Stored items
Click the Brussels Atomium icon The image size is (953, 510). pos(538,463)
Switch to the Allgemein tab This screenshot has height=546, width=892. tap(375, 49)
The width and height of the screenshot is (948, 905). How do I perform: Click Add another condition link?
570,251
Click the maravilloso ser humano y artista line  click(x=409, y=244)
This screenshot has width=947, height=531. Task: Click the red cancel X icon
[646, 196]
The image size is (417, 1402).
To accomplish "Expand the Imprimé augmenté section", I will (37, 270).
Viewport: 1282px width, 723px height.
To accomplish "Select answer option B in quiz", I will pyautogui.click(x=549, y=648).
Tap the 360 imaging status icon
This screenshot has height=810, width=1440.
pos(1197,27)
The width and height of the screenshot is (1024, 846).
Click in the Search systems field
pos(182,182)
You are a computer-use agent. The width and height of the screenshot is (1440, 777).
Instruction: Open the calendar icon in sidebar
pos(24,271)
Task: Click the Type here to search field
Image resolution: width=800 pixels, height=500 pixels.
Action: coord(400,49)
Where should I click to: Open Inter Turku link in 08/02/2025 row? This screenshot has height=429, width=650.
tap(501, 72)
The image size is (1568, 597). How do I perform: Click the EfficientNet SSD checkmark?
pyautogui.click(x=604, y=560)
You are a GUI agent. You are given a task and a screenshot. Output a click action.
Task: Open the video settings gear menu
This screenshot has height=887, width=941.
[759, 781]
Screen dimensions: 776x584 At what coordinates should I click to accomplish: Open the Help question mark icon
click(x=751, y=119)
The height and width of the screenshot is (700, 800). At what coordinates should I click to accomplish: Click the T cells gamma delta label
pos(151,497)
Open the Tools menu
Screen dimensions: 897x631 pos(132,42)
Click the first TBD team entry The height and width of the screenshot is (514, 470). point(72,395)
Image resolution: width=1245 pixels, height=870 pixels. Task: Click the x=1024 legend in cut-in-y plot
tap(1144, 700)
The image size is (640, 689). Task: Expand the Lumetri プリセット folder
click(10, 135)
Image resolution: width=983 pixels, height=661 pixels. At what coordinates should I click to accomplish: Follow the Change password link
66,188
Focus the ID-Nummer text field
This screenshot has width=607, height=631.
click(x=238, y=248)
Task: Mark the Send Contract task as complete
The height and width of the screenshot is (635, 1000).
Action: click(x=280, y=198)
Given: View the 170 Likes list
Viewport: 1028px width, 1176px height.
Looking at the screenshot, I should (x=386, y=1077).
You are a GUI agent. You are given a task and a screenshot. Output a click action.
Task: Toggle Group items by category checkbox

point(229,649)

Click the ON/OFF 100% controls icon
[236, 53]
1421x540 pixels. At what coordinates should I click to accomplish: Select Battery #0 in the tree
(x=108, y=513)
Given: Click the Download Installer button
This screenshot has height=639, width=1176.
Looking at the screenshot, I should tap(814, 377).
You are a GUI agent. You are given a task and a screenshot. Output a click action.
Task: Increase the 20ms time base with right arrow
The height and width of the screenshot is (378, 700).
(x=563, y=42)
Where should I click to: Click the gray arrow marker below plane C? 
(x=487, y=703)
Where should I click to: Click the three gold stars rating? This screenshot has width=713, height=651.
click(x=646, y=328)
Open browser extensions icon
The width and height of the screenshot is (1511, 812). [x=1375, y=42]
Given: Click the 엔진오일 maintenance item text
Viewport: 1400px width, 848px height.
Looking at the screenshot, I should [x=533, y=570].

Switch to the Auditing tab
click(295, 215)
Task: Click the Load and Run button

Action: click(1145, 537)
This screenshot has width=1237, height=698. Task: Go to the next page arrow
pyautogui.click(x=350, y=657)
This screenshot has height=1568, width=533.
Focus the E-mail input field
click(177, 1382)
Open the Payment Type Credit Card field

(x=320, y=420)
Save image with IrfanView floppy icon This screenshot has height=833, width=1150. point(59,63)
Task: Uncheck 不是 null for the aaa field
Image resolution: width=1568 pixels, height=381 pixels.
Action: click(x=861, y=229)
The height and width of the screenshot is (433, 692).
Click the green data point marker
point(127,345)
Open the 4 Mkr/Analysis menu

TASK DESCRIPTION: Repeat the data in full. Nothing may be dropped or altered.

ANSWER BOX:
Click the Brussels Atomium icon The image size is (953, 510). pos(538,463)
Switch to the Allgemein tab This screenshot has height=546, width=892. tap(375, 49)
The width and height of the screenshot is (948, 905). How do I perform: Click Add another condition link?
570,251
Click the maravilloso ser humano y artista line  click(x=409, y=244)
This screenshot has width=947, height=531. Task: Click the red cancel X icon
[646, 196]
The image size is (417, 1402).
To accomplish "Expand the Imprimé augmenté section", I will (37, 270).
Viewport: 1282px width, 723px height.
To accomplish "Select answer option B in quiz", I will pyautogui.click(x=549, y=648).
Tap the 360 imaging status icon
This screenshot has height=810, width=1440.
pos(1197,27)
The width and height of the screenshot is (1024, 846).
Click in the Search systems field
pos(182,182)
You are a computer-use agent. The width and height of the screenshot is (1440, 777).
Instruction: Open the calendar icon in sidebar
pos(24,271)
Task: Click the Type here to search field
Image resolution: width=800 pixels, height=500 pixels.
Action: coord(400,49)
Where should I click to: Open Inter Turku link in 08/02/2025 row? This screenshot has height=429, width=650.
tap(501, 72)
The image size is (1568, 597). How do I perform: Click the EfficientNet SSD checkmark?
pyautogui.click(x=604, y=560)
You are a GUI agent. You are given a task and a screenshot. Output a click action.
Task: Open the video settings gear menu
This screenshot has height=887, width=941.
[759, 781]
Screen dimensions: 776x584 At what coordinates should I click to accomplish: Open the Help question mark icon
click(x=751, y=119)
The height and width of the screenshot is (700, 800). At what coordinates should I click to accomplish: Click the T cells gamma delta label
pos(151,497)
Open the Tools menu
Screen dimensions: 897x631 pos(132,42)
Click the first TBD team entry The height and width of the screenshot is (514, 470). point(72,395)
Image resolution: width=1245 pixels, height=870 pixels. Task: Click the x=1024 legend in cut-in-y plot
tap(1144, 700)
The image size is (640, 689). Task: Expand the Lumetri プリセット folder
click(10, 135)
Image resolution: width=983 pixels, height=661 pixels. At what coordinates should I click to accomplish: Follow the Change password link
66,188
Focus the ID-Nummer text field
This screenshot has width=607, height=631.
click(x=238, y=248)
Task: Mark the Send Contract task as complete
The height and width of the screenshot is (635, 1000).
Action: click(x=280, y=198)
Given: View the 170 Likes list
Viewport: 1028px width, 1176px height.
Looking at the screenshot, I should (x=386, y=1077).
You are a GUI agent. You are given a task and a screenshot. Output a click action.
Task: Toggle Group items by category checkbox

point(229,649)

Click the ON/OFF 100% controls icon
[236, 53]
1421x540 pixels. At what coordinates should I click to accomplish: Select Battery #0 in the tree
(x=108, y=513)
Given: Click the Download Installer button
This screenshot has height=639, width=1176.
Looking at the screenshot, I should tap(814, 377).
You are a GUI agent. You are given a task and a screenshot. Output a click action.
Task: Increase the 20ms time base with right arrow
The height and width of the screenshot is (378, 700).
(x=563, y=42)
Where should I click to: Click the gray arrow marker below plane C? 
(x=487, y=703)
Where should I click to: Click the three gold stars rating? This screenshot has width=713, height=651.
click(x=646, y=328)
Open browser extensions icon
The width and height of the screenshot is (1511, 812). [x=1375, y=42]
Given: Click the 엔진오일 maintenance item text
Viewport: 1400px width, 848px height.
Looking at the screenshot, I should [x=533, y=570].

Switch to the Auditing tab
click(295, 215)
Task: Click the Load and Run button

Action: click(1145, 537)
This screenshot has width=1237, height=698. Task: Go to the next page arrow
pyautogui.click(x=350, y=657)
This screenshot has height=1568, width=533.
Focus the E-mail input field
click(177, 1382)
Open the Payment Type Credit Card field

(x=320, y=420)
Save image with IrfanView floppy icon This screenshot has height=833, width=1150. point(59,63)
Task: Uncheck 不是 null for the aaa field
Image resolution: width=1568 pixels, height=381 pixels.
Action: click(x=861, y=229)
The height and width of the screenshot is (433, 692).
Click the green data point marker
point(127,345)
Open the 4 Mkr/Analysis menu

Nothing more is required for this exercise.